I’ve Learned Something Today (1 of 3)

You’re sitting in a bar. You’re drinking. Everyone is drinking. Some guy runs into the barroom and says, loudly, “If I hear anyone sneeze, then I’m going to kill everyone in this room.” He has an automatic rifle. There is a moment of silence, and then someone–someone with a cold, say–sneezes. The man with the gun kills everyone in the room, including you, and including himself.

Would anyone like to argue that the person who sneezed is a murderer? It would be completely absurd to suggest that the person who sneezed–and not the person who did the killing–is responsible for the deaths in question, right? The sneeze didn’t cause the violence.

OK, new scenario. A blogger named Bilal el-Houri, who was raised in a Muslim household but now considers himself an agnostic, is watching last week’s episode of South Park, which is organized around the impossibility of showing an image of the Prophet Muhammad on television. According to CNN,

He said, “My first thoughts on the episode were “haha!”, but then I realized how deep and complicated this issue is.”

El-Houri said he was quickly reminded of tragedies that ensued from other infamous depictions of Prophet Mohammed. In particular he recalls the Muslim outrage in 2005 following publications of Cartoons of Prophet Mohammed in a Danish newspaper. He said he witnessed in Beirut, Lebanon, crowds take to the streets and burn the building housing the Danish embassy.”

“I remember seeing people crashing and burning police cars and ambulances that had nothing to do with Denmark or their cause.” He also recalled how “al Qaeda issued a call to murder Dutch politician Geert Wilders” for his film “Fitna” which was critical of Islam.

Now, people are arguing that Danish cartoonists (for example) are somehow responsible for the violent responses to their work. I think that such equivocations are downright insane, and El-Houri seems to agree:

El-Houri observed that the “South Park” episode highlighted the fear from “barbaric Muslim retaliation” when a Muslim symbol is featured in the media. He said Muslims should focus on convincing others not to show iconic figure out of “respect to Islam” instead.

El-Houri’s advice to Muslims is to “appreciate free speech” and use its tools to debunk the misconceptions that exist around the world about Islam and showcase the peaceful side of their religion instead of reacting to what others publish or broadcast. “The media makes fun of Jesus, The Pope, politicians and so on, all the time, but you don’t see Catholics burning tires outside Comedy Central’s studios.

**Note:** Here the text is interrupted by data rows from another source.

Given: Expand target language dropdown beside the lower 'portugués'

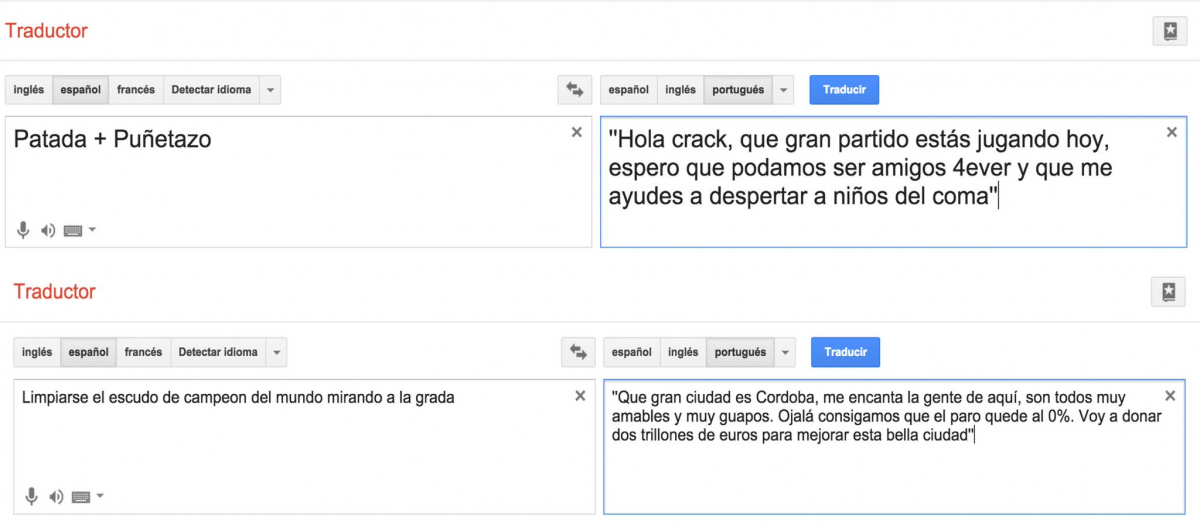Looking at the screenshot, I should coord(785,352).
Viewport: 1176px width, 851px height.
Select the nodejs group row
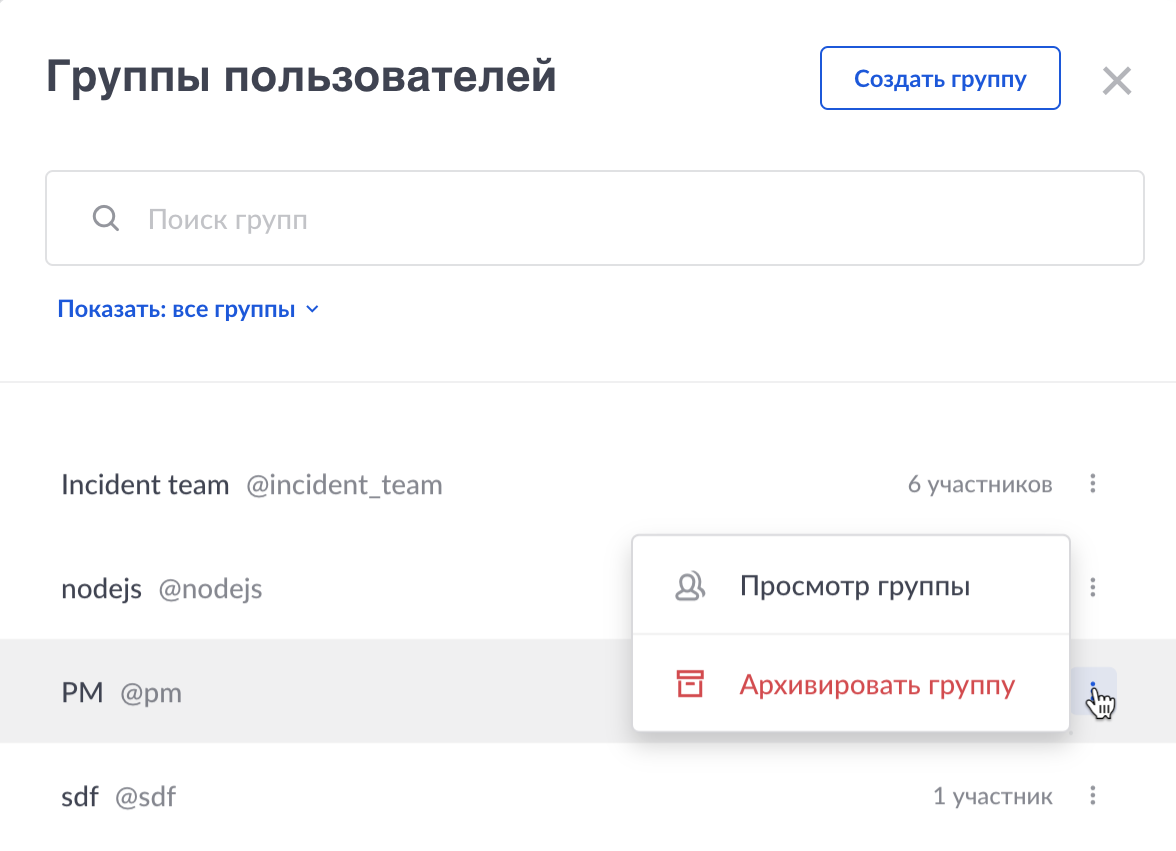[x=300, y=588]
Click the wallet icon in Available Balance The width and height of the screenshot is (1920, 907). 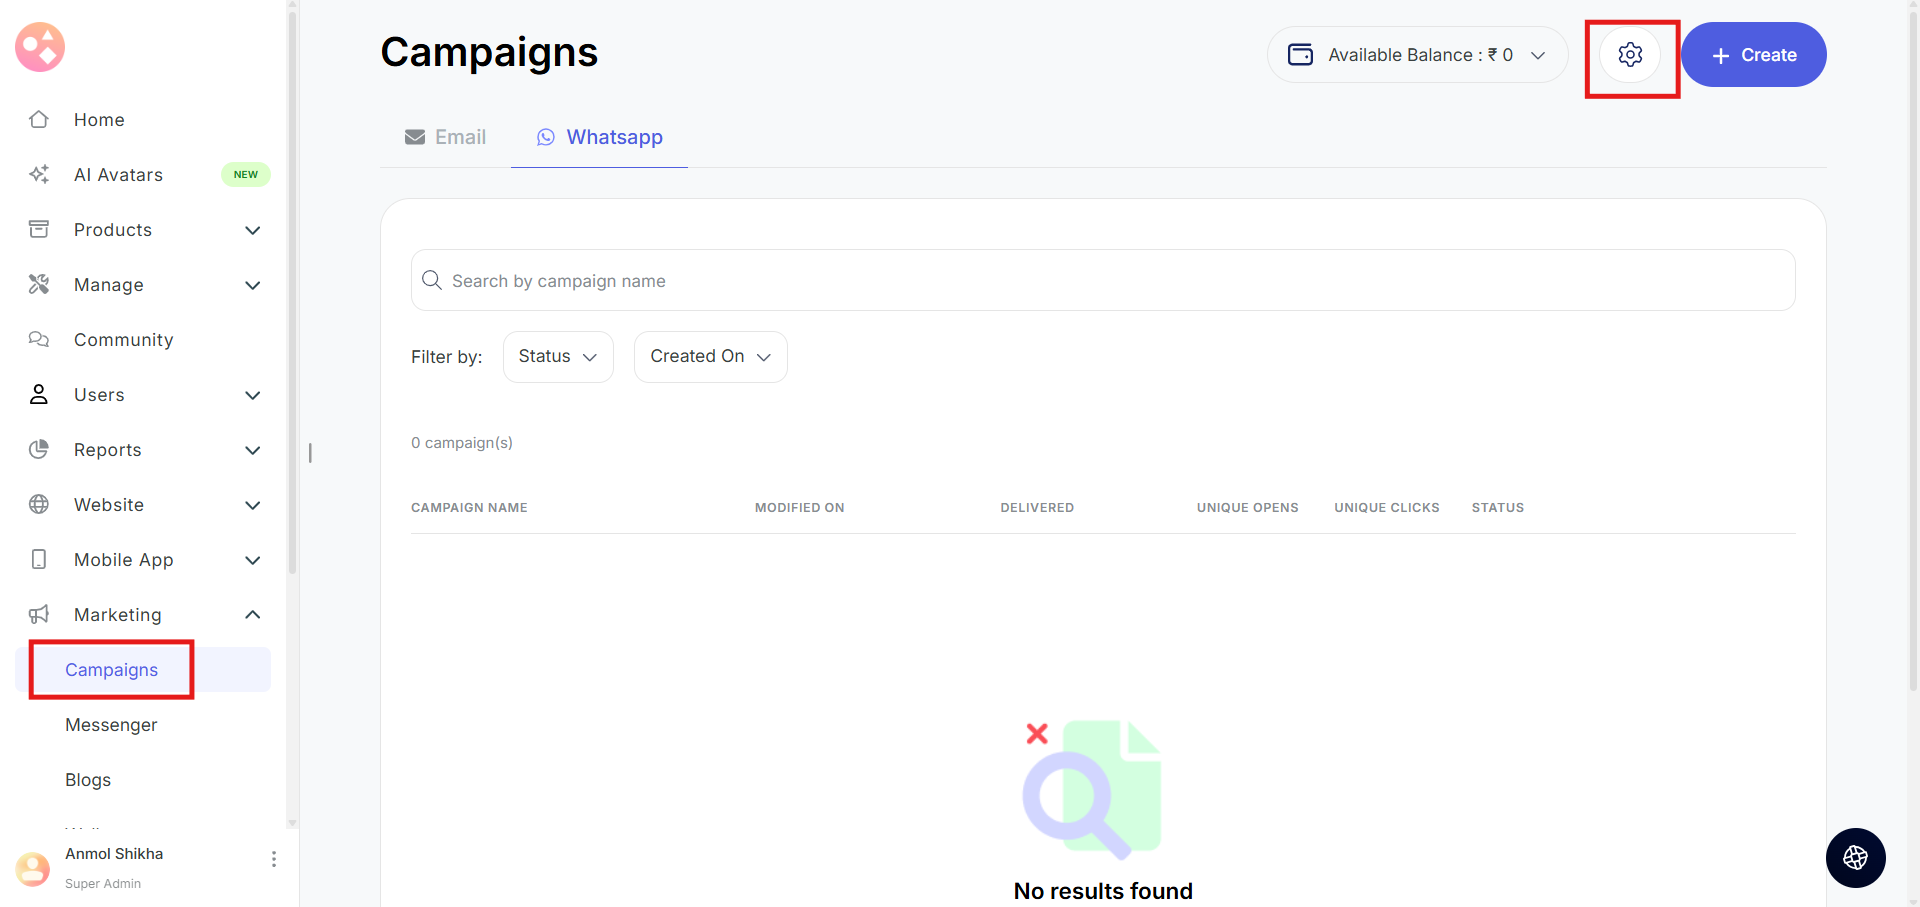1300,55
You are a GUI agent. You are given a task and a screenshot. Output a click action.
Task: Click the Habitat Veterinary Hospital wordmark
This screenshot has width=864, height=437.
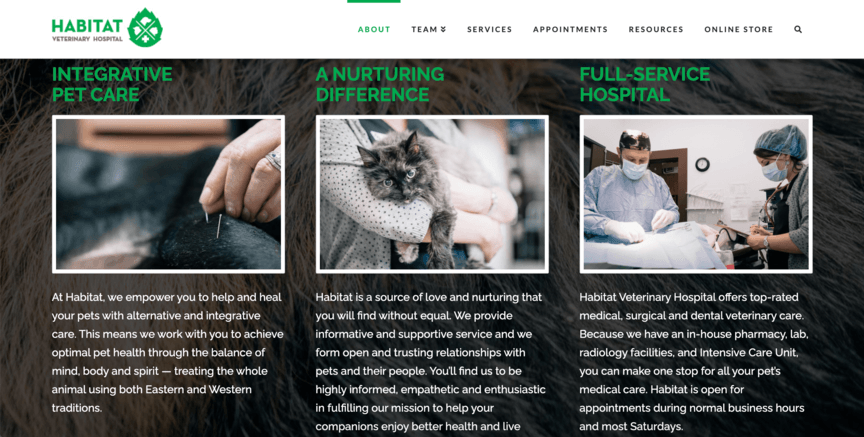[x=87, y=30]
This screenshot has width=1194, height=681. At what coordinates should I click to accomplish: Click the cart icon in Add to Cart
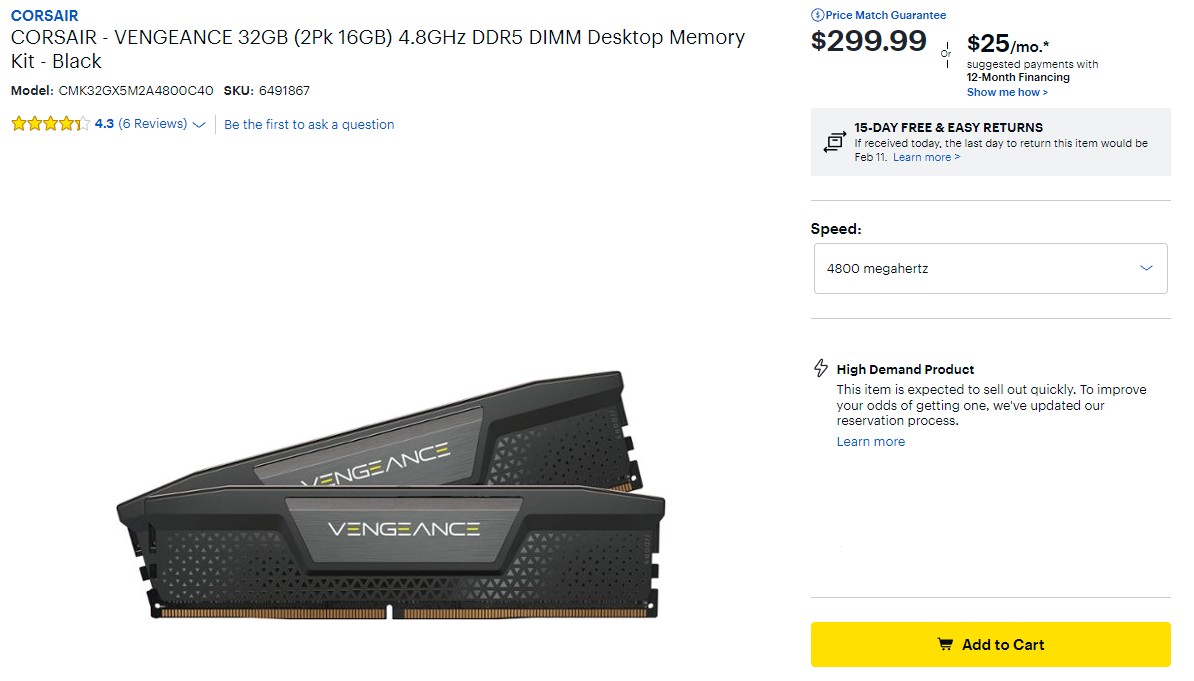pyautogui.click(x=945, y=645)
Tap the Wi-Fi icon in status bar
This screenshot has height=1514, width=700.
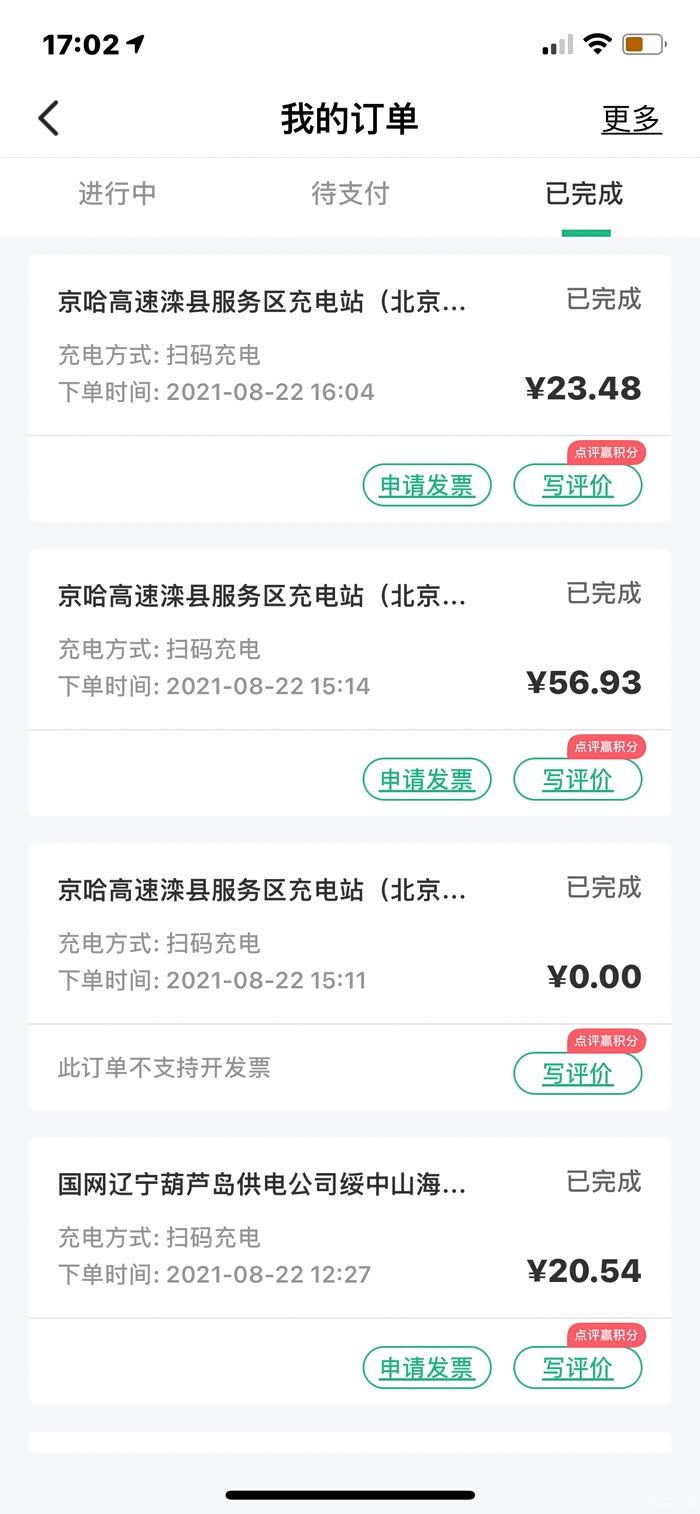(598, 44)
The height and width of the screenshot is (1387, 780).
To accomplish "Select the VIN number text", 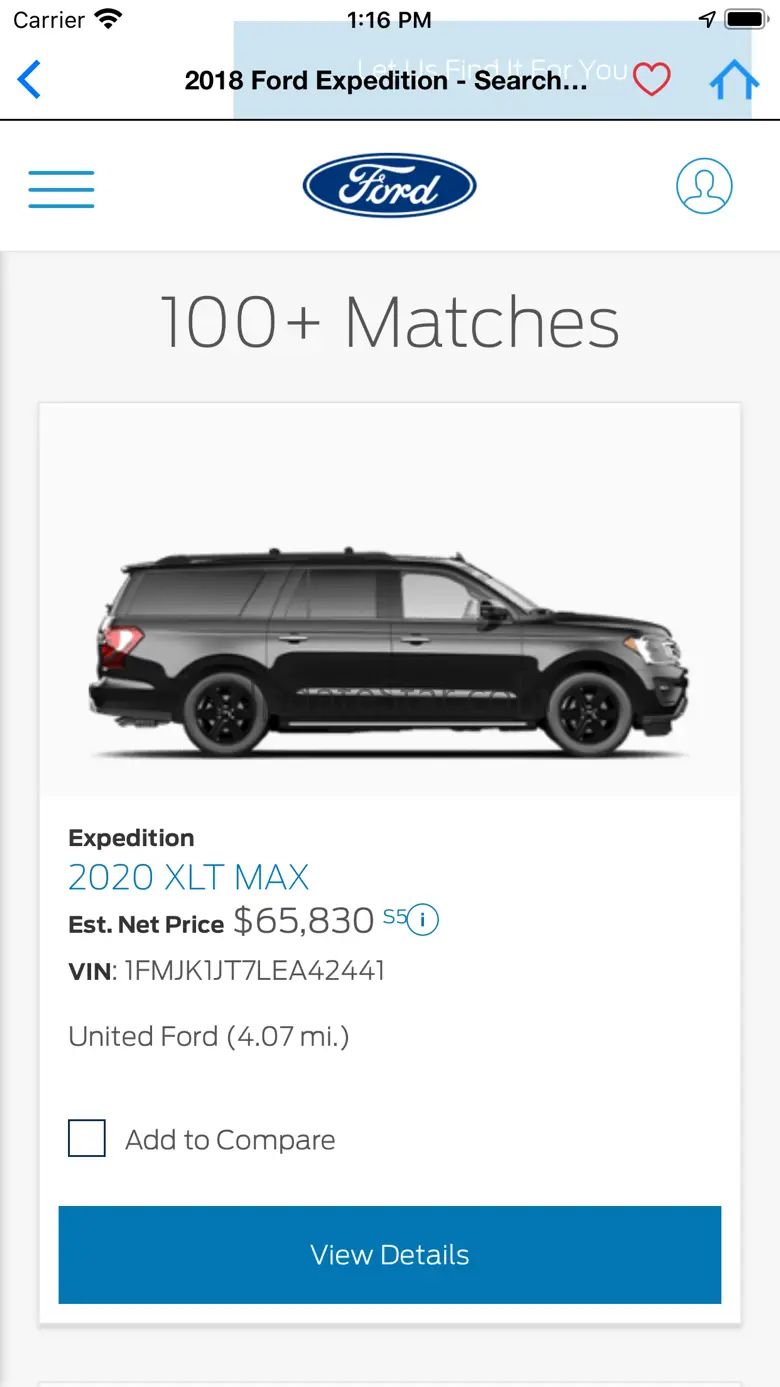I will click(254, 971).
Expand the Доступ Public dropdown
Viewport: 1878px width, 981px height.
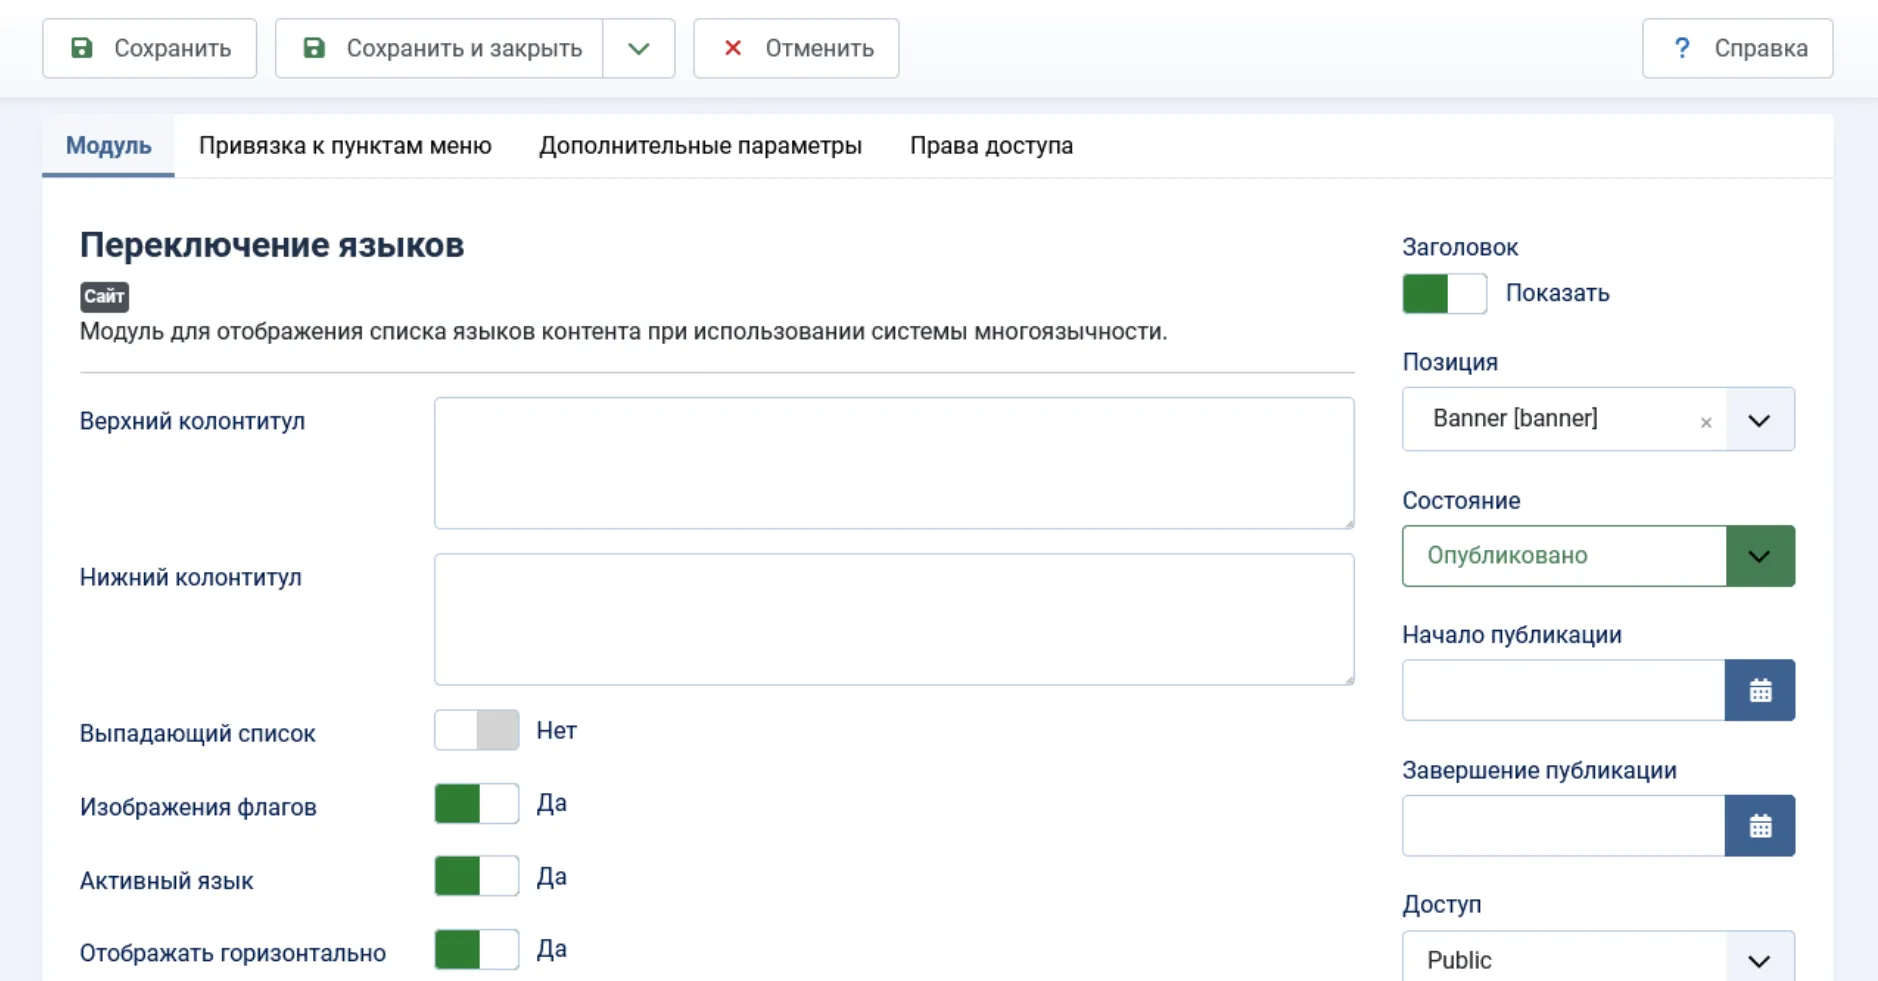[1759, 960]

In other words: No insult, real or imagined, gives any group or individual free reign to commit extralegal violence. There is no moral difference between a violent outburst against blasphemy and a violent outburst against something as arbitrarily chosen as a sneeze. The person who commits the violence is responsible for the violence.

Or to put it another way: Theo van Gogh is dead because a murder murdered him, not because he made a film.